#### INPUT
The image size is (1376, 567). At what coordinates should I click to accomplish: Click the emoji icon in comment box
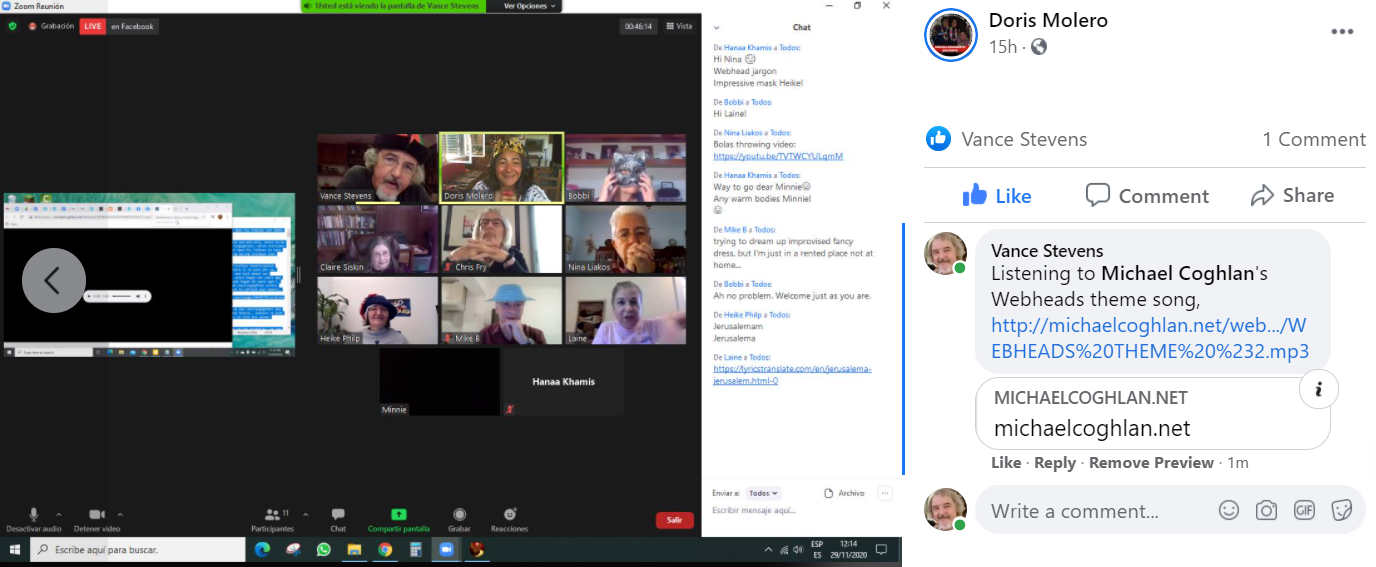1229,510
--
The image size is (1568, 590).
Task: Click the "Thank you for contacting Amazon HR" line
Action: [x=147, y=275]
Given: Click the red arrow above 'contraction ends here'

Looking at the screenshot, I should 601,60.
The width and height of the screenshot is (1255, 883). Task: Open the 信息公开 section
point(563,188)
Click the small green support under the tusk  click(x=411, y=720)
---
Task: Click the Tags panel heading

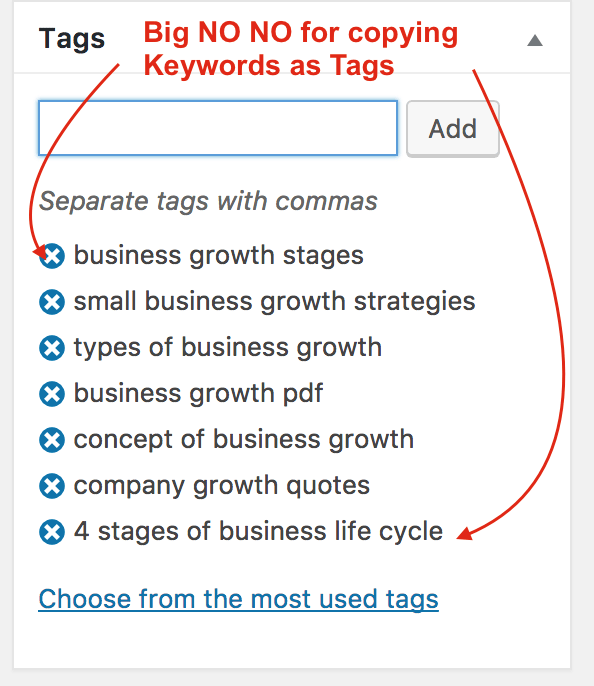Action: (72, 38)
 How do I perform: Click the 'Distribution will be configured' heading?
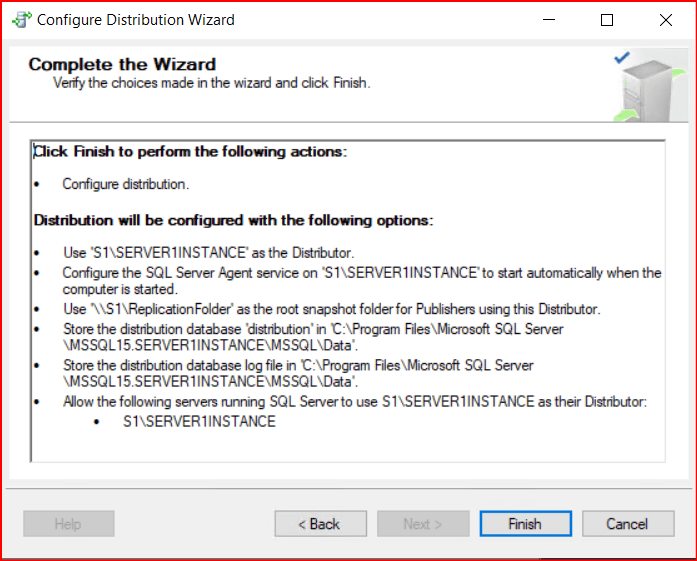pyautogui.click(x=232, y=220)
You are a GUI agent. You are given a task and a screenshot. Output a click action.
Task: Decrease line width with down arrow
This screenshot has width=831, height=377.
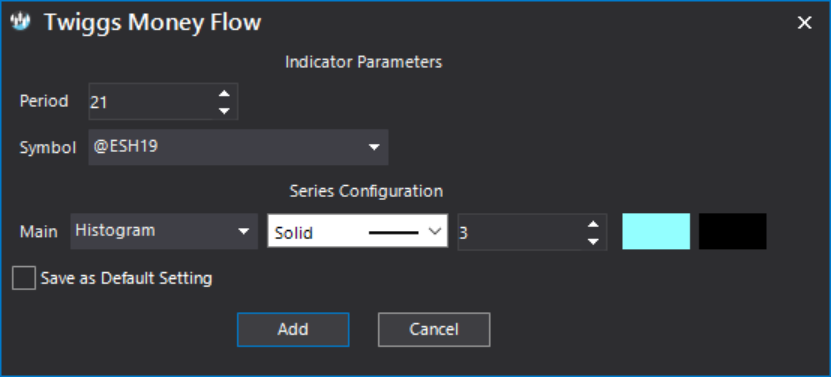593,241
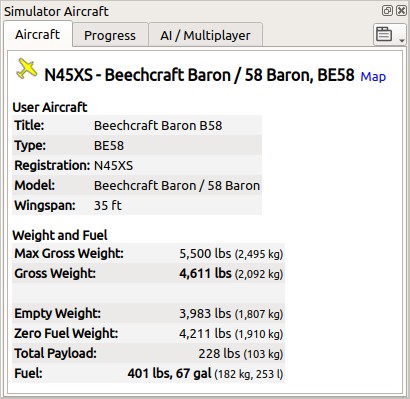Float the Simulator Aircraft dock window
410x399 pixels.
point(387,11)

#### WHAT TO DO
Search the listing above for the lines with "The width and" and "Click the small", then output those lines and all lines between them exactly.

#### ANSWER SPACE
The width and height of the screenshot is (1255, 883). Task: Open the 信息公开 section
point(563,188)
Click the small green support under the tusk  click(x=411, y=720)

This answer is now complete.